* Texto proporcionado
^^^^^^^^^^^^^^^^
Si Dios te dijera desde el principio cuánto tendrías que esperar para poder realizar tu deseo, o tu placer, o tu sueño, desmayarías. Te cansarías de hacer el bien. Yo también. Pero él no. él sólo dice: “Espera. Yo cumplo mi palabra. No tengo ninguna prisa. En el proceso del tiempo estoy desarrollándote para alistarte para la promesa.”
—F. B. Meyer, Abraham
UN JOVEN deseaba ir a la India como misionero con la organización London Missionary Society. Nombraron al Sr. Wilks para evaluar si el joven reunía los requisitos para el cargo. Le escribió al joven y le dijo que se encuentre con él a las seis de la mañana al día siguiente.
Aunque al solicitante vivía a muchos kilómetros, estuvo en la casa puntualmente a las seis y le llevaron al despacho. Esperó, y esperó, y esperó pensando, pero con paciencia. Por fin, el Sr. Wilks entró al cuarto como a media mañana.
^^^^^^^^^^^^^^^^
Registros extraídos:
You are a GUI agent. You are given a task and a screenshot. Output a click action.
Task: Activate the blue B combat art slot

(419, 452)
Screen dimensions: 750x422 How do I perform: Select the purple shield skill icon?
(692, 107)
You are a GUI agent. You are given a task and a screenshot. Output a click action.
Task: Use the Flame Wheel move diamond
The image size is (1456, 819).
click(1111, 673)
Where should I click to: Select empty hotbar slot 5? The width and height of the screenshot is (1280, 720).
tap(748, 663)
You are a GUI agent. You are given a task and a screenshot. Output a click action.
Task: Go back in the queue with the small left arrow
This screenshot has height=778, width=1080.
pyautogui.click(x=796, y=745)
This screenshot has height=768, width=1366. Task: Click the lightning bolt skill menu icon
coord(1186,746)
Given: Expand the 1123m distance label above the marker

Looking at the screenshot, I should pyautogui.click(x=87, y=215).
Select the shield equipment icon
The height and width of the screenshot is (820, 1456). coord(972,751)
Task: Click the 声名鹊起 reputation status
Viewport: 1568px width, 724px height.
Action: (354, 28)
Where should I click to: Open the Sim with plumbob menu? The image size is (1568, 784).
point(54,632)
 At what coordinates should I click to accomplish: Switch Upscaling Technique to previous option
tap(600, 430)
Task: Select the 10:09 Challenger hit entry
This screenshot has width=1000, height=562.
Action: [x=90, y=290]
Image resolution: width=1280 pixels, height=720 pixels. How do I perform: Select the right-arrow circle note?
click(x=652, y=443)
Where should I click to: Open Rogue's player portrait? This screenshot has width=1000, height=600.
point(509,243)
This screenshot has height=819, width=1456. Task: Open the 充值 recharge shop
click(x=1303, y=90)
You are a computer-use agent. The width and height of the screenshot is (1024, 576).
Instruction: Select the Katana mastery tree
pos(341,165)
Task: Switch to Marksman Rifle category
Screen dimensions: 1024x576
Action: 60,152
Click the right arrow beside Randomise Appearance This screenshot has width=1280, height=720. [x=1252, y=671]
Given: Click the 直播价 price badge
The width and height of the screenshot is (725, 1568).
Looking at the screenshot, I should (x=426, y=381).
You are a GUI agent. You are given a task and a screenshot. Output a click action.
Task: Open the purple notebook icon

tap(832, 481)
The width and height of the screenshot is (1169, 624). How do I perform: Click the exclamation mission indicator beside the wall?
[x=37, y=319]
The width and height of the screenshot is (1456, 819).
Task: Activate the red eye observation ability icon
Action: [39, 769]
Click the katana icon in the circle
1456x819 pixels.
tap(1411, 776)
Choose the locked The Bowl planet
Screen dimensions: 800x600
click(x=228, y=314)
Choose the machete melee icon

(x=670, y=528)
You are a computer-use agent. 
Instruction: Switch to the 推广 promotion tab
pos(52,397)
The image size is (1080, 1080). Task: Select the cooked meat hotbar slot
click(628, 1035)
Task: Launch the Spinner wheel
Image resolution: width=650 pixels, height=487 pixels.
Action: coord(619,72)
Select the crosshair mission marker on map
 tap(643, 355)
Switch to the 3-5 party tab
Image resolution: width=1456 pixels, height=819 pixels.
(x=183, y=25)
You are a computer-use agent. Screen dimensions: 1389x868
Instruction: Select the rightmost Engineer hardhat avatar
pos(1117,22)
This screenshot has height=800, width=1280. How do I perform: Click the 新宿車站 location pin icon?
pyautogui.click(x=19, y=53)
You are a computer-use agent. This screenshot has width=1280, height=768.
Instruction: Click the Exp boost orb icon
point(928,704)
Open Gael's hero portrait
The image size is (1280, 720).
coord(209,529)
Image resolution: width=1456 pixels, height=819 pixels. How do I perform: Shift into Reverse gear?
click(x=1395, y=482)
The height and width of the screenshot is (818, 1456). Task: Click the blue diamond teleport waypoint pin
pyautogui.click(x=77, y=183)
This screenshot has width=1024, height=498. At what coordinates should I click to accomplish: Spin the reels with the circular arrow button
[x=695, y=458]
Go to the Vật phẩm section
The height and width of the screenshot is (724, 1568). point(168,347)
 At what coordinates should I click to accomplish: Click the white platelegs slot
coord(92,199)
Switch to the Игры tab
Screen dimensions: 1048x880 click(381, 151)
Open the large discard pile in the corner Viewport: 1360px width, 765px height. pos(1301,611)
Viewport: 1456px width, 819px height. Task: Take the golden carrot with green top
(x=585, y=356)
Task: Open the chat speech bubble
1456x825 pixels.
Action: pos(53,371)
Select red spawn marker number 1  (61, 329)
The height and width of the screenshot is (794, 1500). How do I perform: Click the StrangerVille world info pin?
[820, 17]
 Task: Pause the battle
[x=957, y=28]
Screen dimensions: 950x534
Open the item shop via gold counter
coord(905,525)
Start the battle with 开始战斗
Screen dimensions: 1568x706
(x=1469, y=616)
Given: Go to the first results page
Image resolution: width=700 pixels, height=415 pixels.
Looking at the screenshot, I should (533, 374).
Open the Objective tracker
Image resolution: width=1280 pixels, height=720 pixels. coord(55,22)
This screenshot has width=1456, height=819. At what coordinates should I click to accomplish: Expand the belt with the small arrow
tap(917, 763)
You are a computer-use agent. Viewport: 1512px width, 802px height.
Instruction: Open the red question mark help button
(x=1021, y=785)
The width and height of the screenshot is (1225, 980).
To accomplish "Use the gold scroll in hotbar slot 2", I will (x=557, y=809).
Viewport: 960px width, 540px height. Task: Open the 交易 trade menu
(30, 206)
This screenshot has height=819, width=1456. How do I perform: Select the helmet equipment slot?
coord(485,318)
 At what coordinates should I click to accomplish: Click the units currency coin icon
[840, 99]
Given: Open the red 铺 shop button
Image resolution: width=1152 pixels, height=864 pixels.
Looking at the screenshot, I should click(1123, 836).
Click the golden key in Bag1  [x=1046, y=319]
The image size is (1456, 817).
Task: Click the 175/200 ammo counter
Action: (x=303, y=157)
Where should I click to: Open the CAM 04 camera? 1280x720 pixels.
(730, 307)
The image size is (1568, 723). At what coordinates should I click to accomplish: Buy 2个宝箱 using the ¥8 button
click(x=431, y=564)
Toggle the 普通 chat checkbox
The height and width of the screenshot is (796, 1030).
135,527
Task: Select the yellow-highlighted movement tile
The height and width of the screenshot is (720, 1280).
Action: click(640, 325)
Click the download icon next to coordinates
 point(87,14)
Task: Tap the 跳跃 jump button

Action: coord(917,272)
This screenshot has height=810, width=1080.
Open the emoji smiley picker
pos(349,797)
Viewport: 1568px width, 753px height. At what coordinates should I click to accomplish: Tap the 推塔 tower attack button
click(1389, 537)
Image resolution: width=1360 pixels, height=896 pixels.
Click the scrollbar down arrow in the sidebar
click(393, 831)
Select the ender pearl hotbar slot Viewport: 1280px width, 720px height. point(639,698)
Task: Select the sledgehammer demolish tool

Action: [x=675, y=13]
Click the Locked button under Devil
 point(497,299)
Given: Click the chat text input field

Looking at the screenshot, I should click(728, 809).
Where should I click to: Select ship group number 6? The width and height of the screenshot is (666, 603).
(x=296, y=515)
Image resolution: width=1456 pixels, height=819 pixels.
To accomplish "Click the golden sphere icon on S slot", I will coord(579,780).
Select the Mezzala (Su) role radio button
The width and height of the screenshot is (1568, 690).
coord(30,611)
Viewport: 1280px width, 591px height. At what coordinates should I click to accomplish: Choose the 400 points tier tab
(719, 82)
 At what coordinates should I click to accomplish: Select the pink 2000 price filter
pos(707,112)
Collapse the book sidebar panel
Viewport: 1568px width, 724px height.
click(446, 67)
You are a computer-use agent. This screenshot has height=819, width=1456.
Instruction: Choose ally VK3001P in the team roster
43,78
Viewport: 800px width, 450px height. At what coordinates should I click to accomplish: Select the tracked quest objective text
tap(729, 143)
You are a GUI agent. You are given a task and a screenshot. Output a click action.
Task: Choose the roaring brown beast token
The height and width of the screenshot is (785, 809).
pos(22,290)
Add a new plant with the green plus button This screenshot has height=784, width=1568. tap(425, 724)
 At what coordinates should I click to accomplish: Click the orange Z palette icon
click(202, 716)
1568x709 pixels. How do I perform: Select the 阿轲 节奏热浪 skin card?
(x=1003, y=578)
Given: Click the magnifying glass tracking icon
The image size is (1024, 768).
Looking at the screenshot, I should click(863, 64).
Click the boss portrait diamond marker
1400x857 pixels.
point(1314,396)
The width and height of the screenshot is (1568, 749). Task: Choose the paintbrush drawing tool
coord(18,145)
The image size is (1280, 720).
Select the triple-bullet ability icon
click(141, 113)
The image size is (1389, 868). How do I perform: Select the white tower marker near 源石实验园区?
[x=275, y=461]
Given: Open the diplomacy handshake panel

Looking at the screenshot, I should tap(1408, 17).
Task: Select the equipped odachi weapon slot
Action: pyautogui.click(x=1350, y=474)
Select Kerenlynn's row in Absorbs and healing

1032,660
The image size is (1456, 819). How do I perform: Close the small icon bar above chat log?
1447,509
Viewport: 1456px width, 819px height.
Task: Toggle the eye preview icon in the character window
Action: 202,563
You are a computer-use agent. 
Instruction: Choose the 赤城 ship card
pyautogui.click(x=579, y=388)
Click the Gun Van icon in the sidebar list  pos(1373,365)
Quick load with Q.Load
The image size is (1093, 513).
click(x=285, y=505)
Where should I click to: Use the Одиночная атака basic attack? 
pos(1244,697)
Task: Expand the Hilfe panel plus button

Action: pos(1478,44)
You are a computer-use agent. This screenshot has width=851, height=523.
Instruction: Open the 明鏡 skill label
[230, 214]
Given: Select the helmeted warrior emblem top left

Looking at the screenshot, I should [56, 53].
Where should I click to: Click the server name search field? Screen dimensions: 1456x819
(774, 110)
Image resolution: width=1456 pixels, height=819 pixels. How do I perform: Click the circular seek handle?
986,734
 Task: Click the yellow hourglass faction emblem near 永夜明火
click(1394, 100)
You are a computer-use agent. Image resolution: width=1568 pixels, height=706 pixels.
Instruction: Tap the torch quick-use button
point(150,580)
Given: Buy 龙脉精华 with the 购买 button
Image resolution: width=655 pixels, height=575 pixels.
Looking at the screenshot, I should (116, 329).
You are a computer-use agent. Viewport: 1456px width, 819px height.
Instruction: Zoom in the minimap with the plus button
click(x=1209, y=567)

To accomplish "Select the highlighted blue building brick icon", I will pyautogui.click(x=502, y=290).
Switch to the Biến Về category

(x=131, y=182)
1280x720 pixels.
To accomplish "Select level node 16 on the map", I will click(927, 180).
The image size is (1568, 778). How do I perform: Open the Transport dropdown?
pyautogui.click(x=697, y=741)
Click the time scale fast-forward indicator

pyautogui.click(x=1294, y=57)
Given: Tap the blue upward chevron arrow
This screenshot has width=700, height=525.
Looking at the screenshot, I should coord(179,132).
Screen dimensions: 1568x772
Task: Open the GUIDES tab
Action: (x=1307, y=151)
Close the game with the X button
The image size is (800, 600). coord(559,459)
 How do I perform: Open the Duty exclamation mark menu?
^^^^^^^^^^^^^^^^
* Acciones a realizar
A. Duplica sin cambios el fragmento del texto sobre la espera que comienza con las palabras que contienen "Si Dios te dijera" y termina con "a media mañana.".
B. Traduce al inglés esta oración del texto sobre la espera: "Nombraron al Sr. Wilks para evaluar si el joven reunía los requisitos para el cargo."
C. Responde según el texto sobre la espera:
(i) ¿A qué país deseaba ir el joven como misionero?
(ii) ¿A qué hora le pidió el Sr. Wilks al joven que se encontrara con él?
(iii) ¿Aproximadamente cuándo entró el Sr. Wilks al cuarto?

* Soluciones completas
A.
Si Dios te dijera desde el principio cuánto tendrías que esperar para poder realizar tu deseo, o tu placer, o tu sueño, desmayarías. Te cansarías de hacer el bien. Yo también. Pero él no. él sólo dice: “Espera. Yo cumplo mi palabra. No tengo ninguna prisa. En el proceso del tiempo estoy desarrollándote para alistarte para la promesa.”
—F. B. Meyer, Abraham
UN JOVEN deseaba ir a la India como misionero con la organización London Missionary Society. Nombraron al Sr. Wilks para evaluar si el joven reunía los requisitos para el cargo. Le escribió al joven y le dijo que se encuentre con él a las seis de la mañana al día siguiente.
Aunque al solicitante vivía a muchos kilómetros, estuvo en la casa puntualmente a las seis y le llevaron al despacho. Esperó, y esperó, y esperó pensando, pero con paciencia. Por fin, el Sr. Wilks entró al cuarto como a media mañana.

B. Mr. Wilks was appointed to assess whether the young man met the requirements for the position.

C.
(i) A la India.
(ii) A las seis de la mañana.
(iii) Como a media mañana.